[Haskell-cafe] Template Haskell very wordy w/r/t Decs and Types

Ross Mellgren rmm-haskell at z.odi.ac
Sun Jan 25 14:54:55 EST 2009


Hi all,

I'm writing a small module that exposes a template haskell splice that  
takes a (very simplified) C struct definition and builds:

  - A data type definition,
  - an instance for Data.Binary.Binary,
  - and optionally a pretty print function for it

However, it seems to do this I have to write a bunch of really ugly  
code that builds up the TH data structures "by hand" because quoting  
only works with splices for expressions, or so it seems.

For example, to generate the binary instance I have this code:

import qualified Language.Haskell.TH as TH

-- tyname is the name of the data type I've already created, as a  
TH.Name
-- tempnames is a list of temporary variable names that are used in  
lambda patterns
-- fields is a list of tuples describing each field
-- makeGetExp recursively builds a monadic computation consisting  
mostly of Binary.getWord32be >>= \ tempvar -> ...

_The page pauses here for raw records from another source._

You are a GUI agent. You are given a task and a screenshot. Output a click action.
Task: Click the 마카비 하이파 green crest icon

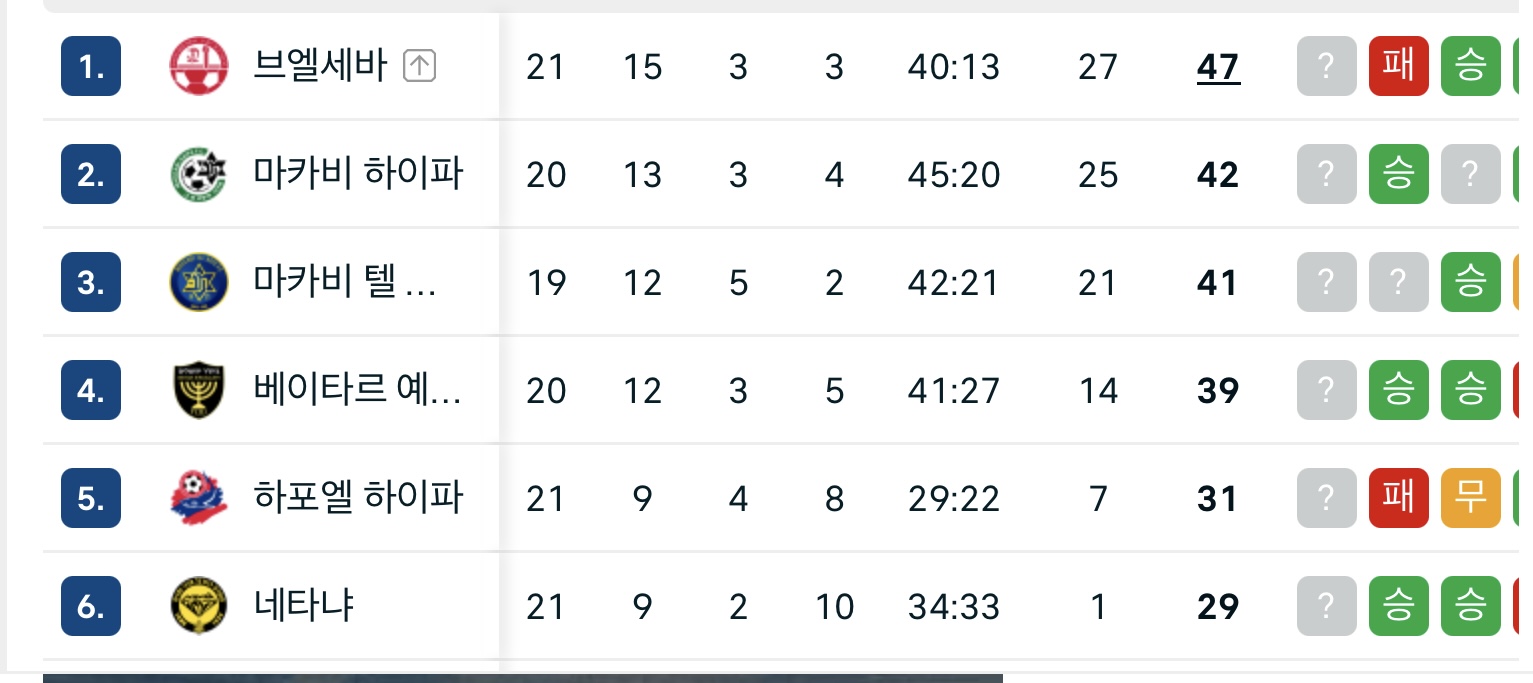tap(199, 175)
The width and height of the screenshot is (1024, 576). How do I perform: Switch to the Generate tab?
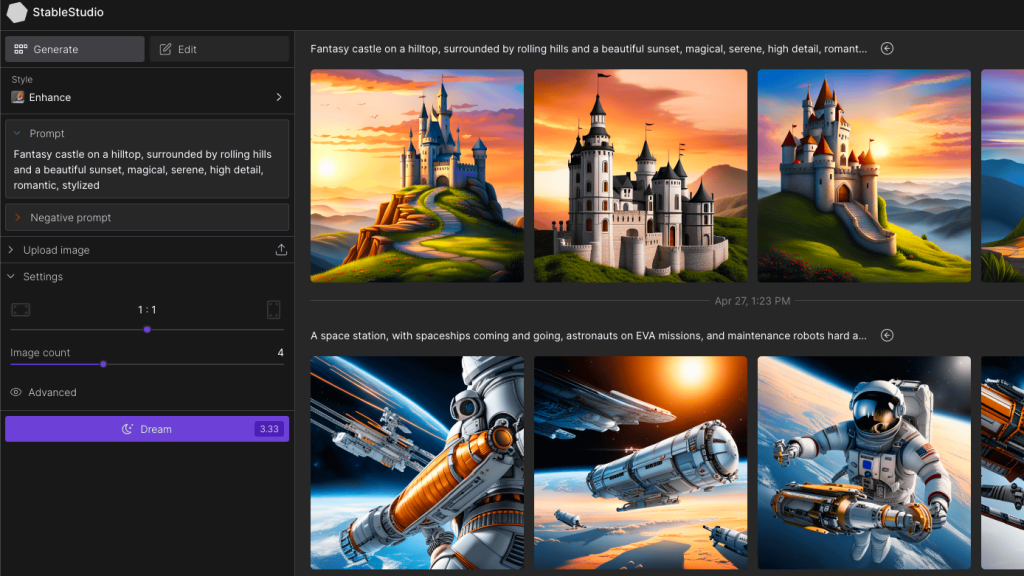pyautogui.click(x=75, y=49)
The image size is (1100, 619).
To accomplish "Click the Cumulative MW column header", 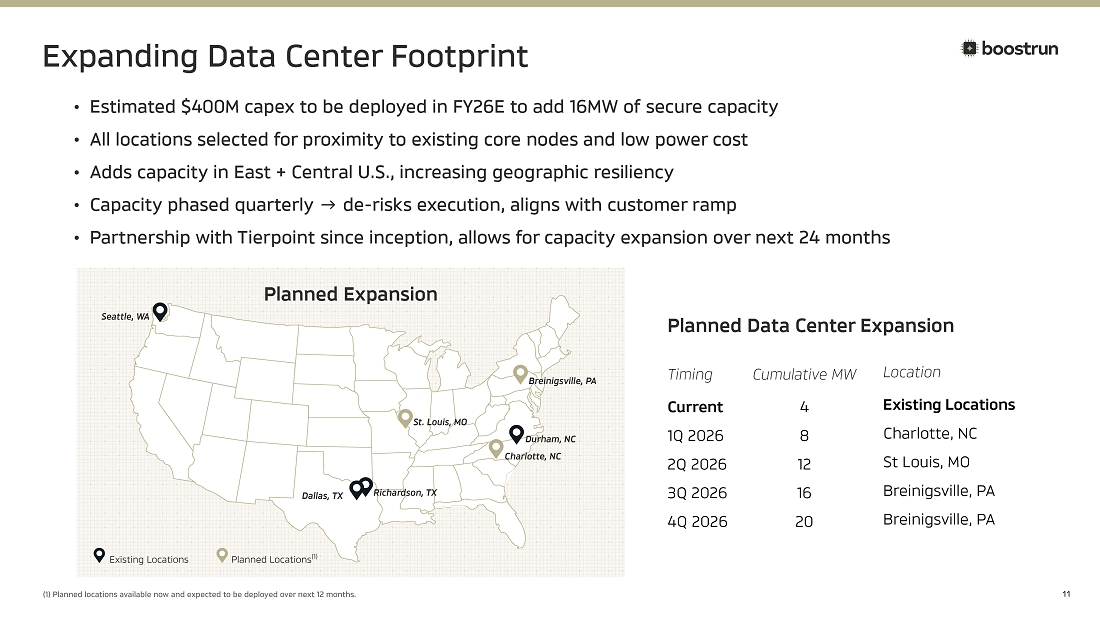I will [804, 374].
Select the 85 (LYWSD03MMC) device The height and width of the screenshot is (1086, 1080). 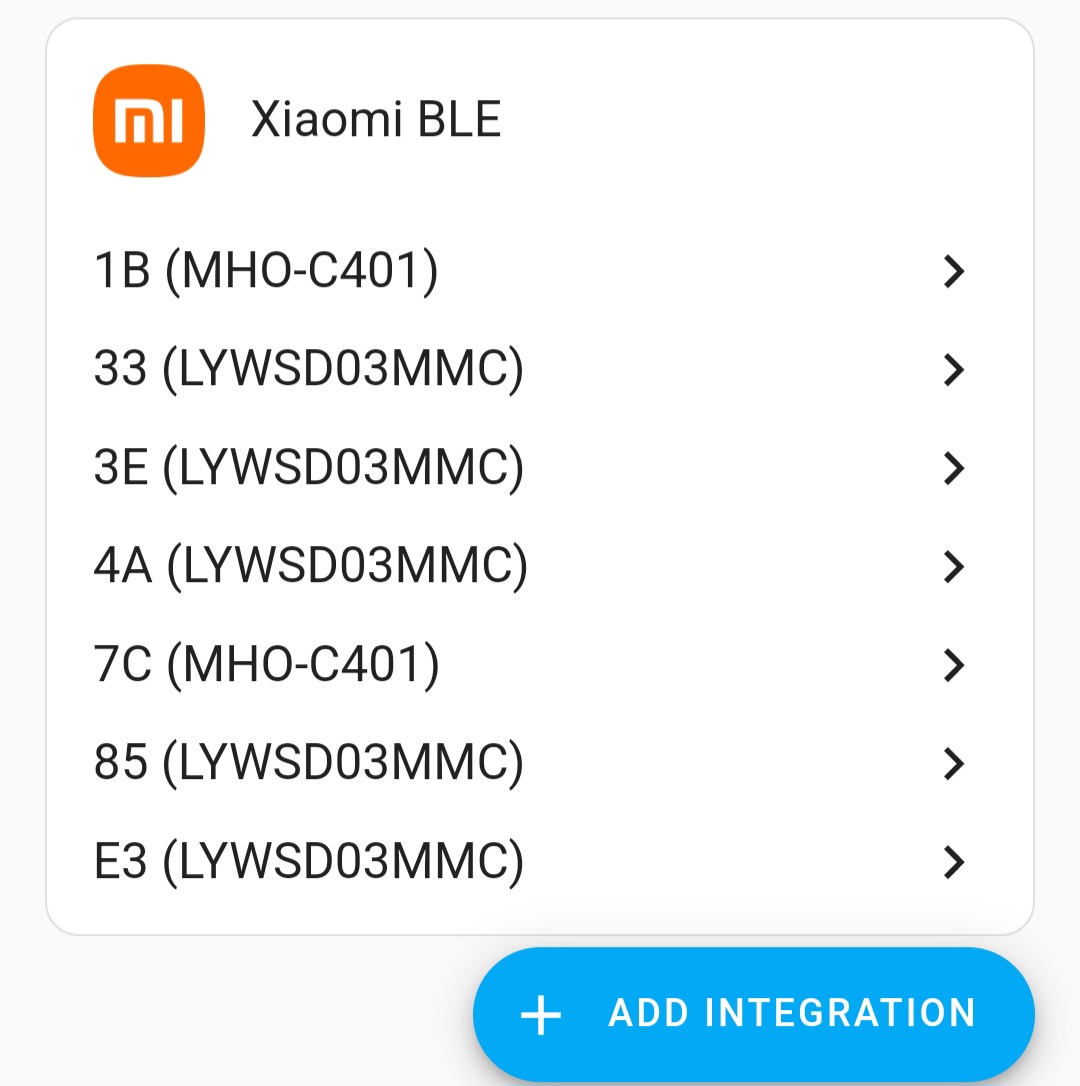pyautogui.click(x=540, y=762)
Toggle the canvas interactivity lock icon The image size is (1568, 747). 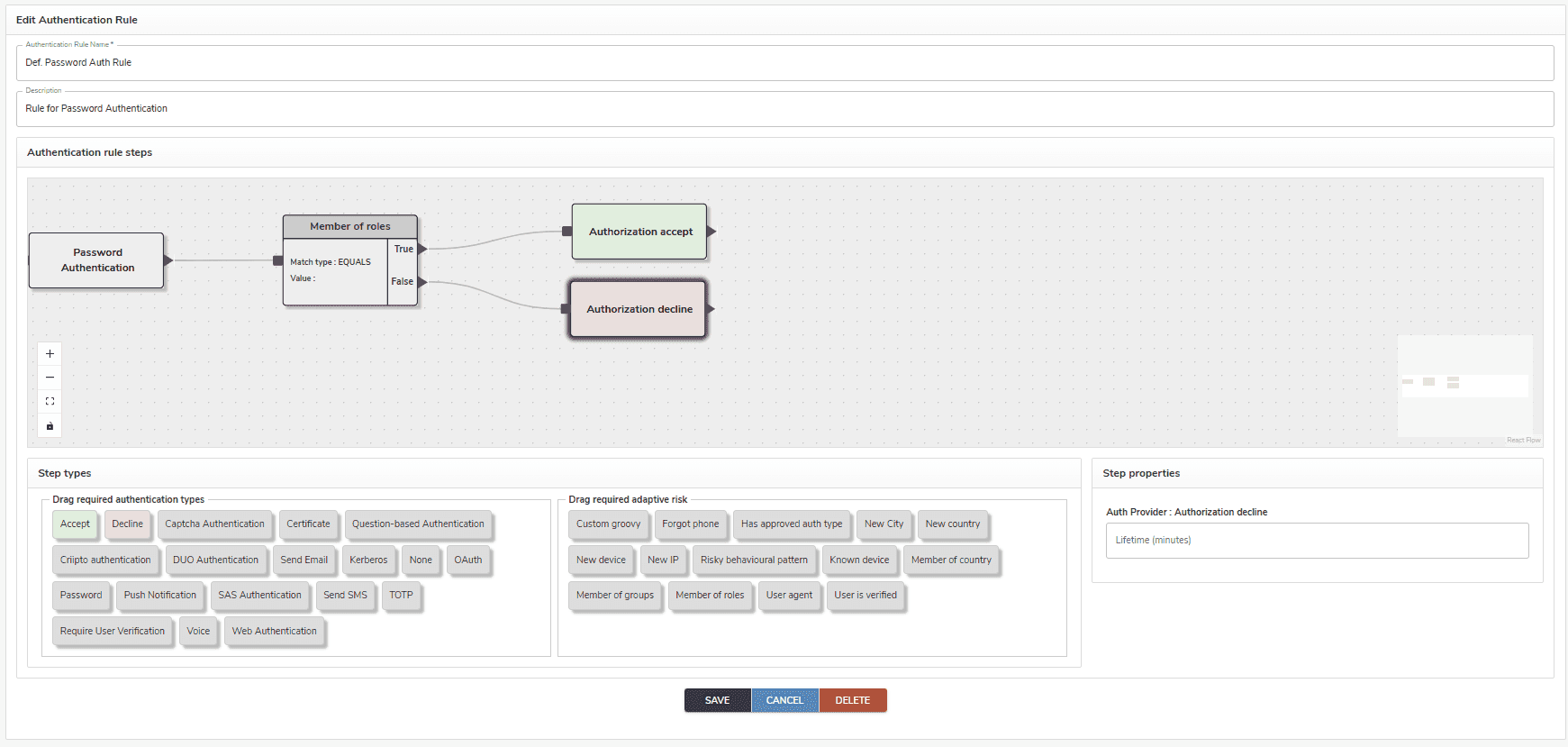(x=50, y=426)
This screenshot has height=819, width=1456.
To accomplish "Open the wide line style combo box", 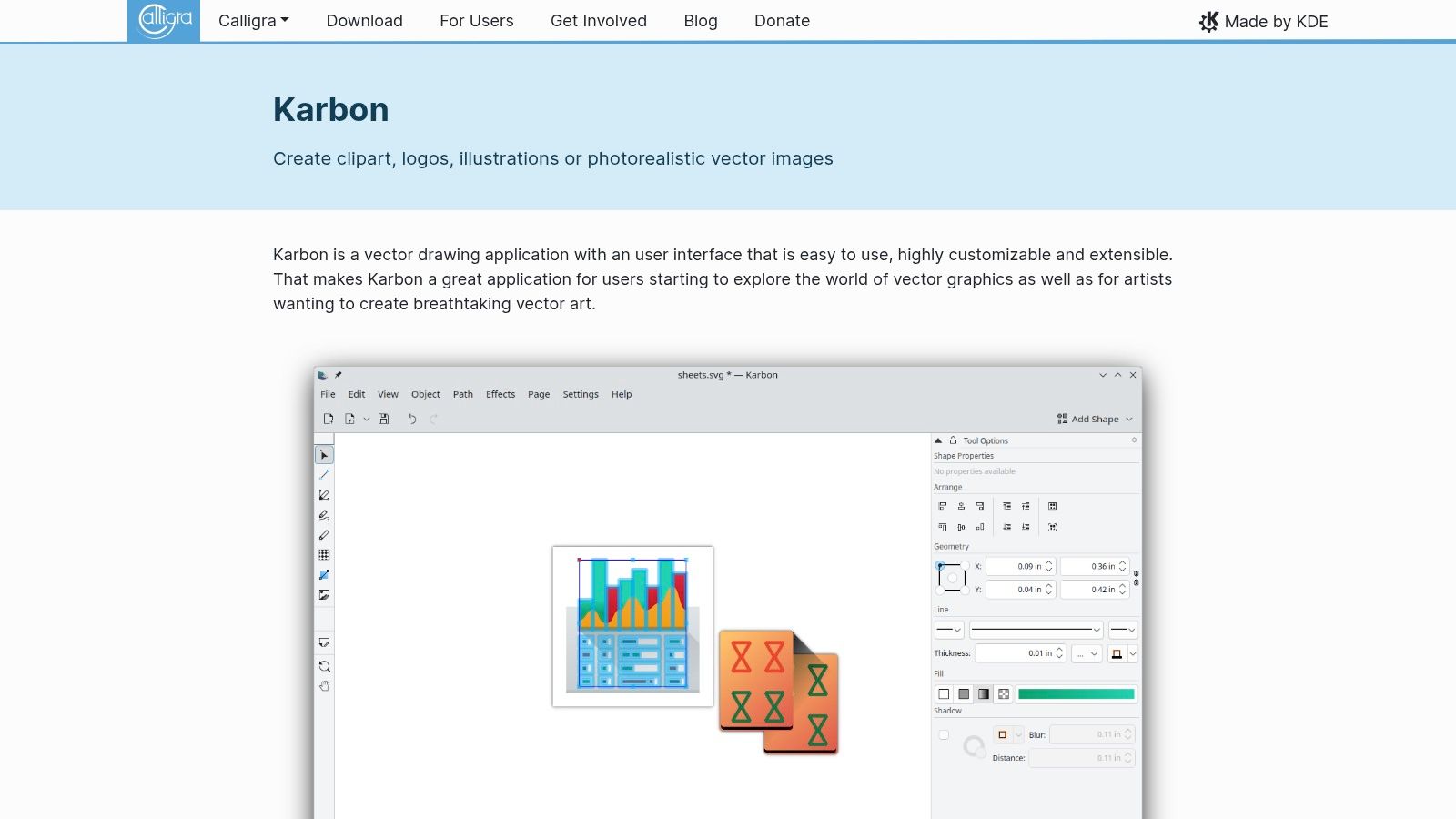I will coord(1036,630).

     binaryInstDec <- liftM (TH.InstanceD [] (TH.AppT (TH.ConT $  
TH.mkName "Data.Binary.Binary") (TH.ConT tyname)))
                            [d| get = $(makeGetExp (reverse $ zip  
fields tempnames) returnExp)
                                put = undefined |]

I'd really rather write:

     binaryInstDec <- [d|
         instance Binary.Binary $(tyname) where
             get = $(makeGetExp (reverse $ zip fields tempnames)  
returnExp)
             put = undefined |]

But GHC gives me a syntax error on the tyname splice. The docs seem to  
indicate this is the way it is -- that splices in type locations is  
plain not implemented.

My question is whether or not this is just the way it is, and people  
writing TH declaration splices tend to have to start manually  
assembling a bunch of it, or is there some trick I've missed? Perhaps  
even better are there some tricks that people tend to use to make this  
less painful?

I did try using some of the lowercased monadic constructors in  
Language.Haskell.TH.Lib but I didn't seem to get anything more succint  
out of it.

-Ross

P.S. This is for a one-off weekend project, and the code is fugly, so  
I'm not posting it in its entirety here. If you want the whole module  
and are willing not to laugh, I'd be glad to send it along ;-)

Background:

I'm doing this because I'm writing a tool to snoop around the  
filesystem structures of HFS+ to try and help a friend recover some  
data off a sufficiently dead drive that fsck doesn't want to touch it,  
and I don't want to pay money just to find out the drive is too toasty  
to pull out the data.

In any case, the HFS+ docs have a bunch of C struct definitions that  
comprise the structures, and I got tired of hand-writing data  
definitions and binary instances, so I figured I'd make TH do it for me.